The occupants of the cars consisted of America’s notorious Dillinger gang headed by
John Dillinger himself. It is normal to expect that Dillinger is larger than life
when viewed by his exploits; however, in reality he is a rather small effeminate
man who surrounded himself with ruthless killers to boost his ego. The group with
him that day, entering into the tavern, was identified as Van Meter, Hamilton,
Tommy Carroll, Pat Reilly, and "Baby Face" Nelson --as nice a group as ever
machine-gunned an unarmed bank teller.
The soft, entertaining, side of the mob was represented by Helen Gillis, Marie
Comforti, Van Meter's girl, and Jean Delaney, the sweetheart of Tommy Carroll,
and a newcomer to the mob.
Inside the group made themselves comfortable at the bar and informed the owner
that they were going to be staying, for a while, and would need suitable
accommodations.
The plans of Dillinger were not going to come to fruitation,
because the FBI had other plans.
Through the grapevine the FBI learned that Dillinger and his gang had taken
over the roadhouse and made immediate preparations to capture them.
They arrived
by plane on Sunday afternoon and began to take their assigned places around the tavern.
Darkness fell before the order to attack could be given. Therefore the attack was set
for the next morning and in the meantime, the G-men were to keep the place under
surveillance from their hiding places.
Shortly into the vigil, three men came out of the
front door of the roadhouse and got into a car parked nearby.
They were three WPA workers, John Hoffman, Eugene Boisoneau, and John Morris.

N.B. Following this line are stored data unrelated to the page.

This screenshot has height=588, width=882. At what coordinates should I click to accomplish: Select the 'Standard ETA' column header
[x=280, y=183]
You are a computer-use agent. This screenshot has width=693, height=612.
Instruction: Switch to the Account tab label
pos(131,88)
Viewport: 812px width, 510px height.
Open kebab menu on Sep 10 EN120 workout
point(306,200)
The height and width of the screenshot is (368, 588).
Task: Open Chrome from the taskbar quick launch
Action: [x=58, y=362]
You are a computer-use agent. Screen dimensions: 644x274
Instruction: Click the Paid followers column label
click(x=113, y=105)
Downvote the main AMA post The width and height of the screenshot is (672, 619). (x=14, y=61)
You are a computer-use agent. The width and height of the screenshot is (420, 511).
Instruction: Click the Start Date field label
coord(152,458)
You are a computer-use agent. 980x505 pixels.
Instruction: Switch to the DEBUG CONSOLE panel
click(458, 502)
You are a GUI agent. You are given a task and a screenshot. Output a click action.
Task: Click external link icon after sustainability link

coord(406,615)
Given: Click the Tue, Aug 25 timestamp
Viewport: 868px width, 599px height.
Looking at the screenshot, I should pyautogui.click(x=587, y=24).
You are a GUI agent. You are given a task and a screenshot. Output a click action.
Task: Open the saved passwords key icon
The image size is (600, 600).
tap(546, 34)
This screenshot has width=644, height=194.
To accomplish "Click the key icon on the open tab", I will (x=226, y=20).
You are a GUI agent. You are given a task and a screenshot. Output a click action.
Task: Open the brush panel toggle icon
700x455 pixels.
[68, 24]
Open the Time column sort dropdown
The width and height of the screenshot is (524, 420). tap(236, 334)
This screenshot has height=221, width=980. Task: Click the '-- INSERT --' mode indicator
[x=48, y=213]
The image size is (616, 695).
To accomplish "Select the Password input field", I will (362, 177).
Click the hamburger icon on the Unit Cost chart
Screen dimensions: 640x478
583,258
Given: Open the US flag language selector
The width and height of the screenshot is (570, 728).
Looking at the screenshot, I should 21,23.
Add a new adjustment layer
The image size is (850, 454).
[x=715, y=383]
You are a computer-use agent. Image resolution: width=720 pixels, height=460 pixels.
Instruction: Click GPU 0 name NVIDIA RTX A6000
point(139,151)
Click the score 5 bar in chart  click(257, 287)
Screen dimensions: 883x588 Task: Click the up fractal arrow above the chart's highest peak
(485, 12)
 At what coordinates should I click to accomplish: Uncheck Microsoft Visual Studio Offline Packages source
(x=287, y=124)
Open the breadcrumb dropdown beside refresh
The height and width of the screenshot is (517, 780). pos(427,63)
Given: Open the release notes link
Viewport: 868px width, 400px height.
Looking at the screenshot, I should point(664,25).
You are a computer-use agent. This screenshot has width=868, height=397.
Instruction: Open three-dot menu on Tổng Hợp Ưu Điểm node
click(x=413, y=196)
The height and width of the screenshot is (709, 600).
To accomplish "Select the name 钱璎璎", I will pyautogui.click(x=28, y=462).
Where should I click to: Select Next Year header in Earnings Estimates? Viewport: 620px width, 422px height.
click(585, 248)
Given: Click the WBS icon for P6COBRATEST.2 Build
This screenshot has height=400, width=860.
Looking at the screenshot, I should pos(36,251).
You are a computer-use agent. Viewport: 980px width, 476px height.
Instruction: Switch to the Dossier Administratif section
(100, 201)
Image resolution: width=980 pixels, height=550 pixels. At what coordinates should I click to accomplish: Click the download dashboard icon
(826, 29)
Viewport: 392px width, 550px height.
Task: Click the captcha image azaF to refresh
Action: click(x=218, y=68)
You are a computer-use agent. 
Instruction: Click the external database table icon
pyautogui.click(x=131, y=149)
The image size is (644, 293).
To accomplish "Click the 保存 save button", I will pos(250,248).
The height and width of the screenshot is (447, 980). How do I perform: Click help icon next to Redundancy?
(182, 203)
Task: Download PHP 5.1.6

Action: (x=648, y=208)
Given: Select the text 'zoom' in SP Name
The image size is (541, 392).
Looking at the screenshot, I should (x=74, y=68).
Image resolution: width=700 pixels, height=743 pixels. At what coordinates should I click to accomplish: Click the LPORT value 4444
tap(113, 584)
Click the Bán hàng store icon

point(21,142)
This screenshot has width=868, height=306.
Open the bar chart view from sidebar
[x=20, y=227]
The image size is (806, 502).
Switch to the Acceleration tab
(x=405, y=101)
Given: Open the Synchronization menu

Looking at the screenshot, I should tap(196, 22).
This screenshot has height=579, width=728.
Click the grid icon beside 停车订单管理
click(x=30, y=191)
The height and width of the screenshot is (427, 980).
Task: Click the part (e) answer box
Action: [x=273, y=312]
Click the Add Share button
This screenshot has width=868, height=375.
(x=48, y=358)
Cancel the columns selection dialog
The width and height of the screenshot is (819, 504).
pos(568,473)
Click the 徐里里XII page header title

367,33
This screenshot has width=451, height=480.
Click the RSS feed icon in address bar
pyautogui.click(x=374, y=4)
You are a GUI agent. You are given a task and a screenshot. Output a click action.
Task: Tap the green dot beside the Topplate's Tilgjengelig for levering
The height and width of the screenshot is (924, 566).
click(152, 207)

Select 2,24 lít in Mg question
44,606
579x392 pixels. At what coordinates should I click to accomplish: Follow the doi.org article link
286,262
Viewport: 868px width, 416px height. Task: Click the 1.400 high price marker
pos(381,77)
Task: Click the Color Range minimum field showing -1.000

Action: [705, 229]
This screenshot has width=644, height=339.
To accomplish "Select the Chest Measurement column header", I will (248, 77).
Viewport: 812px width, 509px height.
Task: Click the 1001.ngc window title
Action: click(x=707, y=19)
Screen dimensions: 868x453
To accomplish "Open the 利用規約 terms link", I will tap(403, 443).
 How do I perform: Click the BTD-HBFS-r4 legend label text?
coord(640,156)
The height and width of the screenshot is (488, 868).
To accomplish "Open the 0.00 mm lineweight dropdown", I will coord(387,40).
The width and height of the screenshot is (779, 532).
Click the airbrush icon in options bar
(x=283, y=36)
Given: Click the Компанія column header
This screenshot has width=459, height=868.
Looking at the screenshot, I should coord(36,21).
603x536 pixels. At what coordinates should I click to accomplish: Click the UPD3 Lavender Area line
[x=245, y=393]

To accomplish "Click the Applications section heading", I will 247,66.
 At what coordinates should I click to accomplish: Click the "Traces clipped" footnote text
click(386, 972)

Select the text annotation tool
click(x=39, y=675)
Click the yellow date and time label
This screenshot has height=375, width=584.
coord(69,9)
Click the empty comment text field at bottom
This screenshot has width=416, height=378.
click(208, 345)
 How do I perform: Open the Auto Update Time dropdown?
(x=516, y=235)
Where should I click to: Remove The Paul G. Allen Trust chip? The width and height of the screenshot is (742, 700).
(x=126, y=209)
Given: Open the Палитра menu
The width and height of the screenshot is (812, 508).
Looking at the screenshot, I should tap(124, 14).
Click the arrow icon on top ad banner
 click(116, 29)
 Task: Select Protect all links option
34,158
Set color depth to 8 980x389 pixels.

Hoffman got into the driver's seat and started the motor and the car proceeded
toward the highway.
One of the G-men ordered the car to halt. It is not known
whether or not the order was heard or understood, in any event, the car didn’t
stop and continued to the highway. The Federal men, thinking this was a part of
the Dillinger mob, opened fire. Boisoneau was mortally wounded and died a short
time later; Morris was seriously wounded but not fatally hit, and Hoffman jumped
out of the car and escaped into the deep woods.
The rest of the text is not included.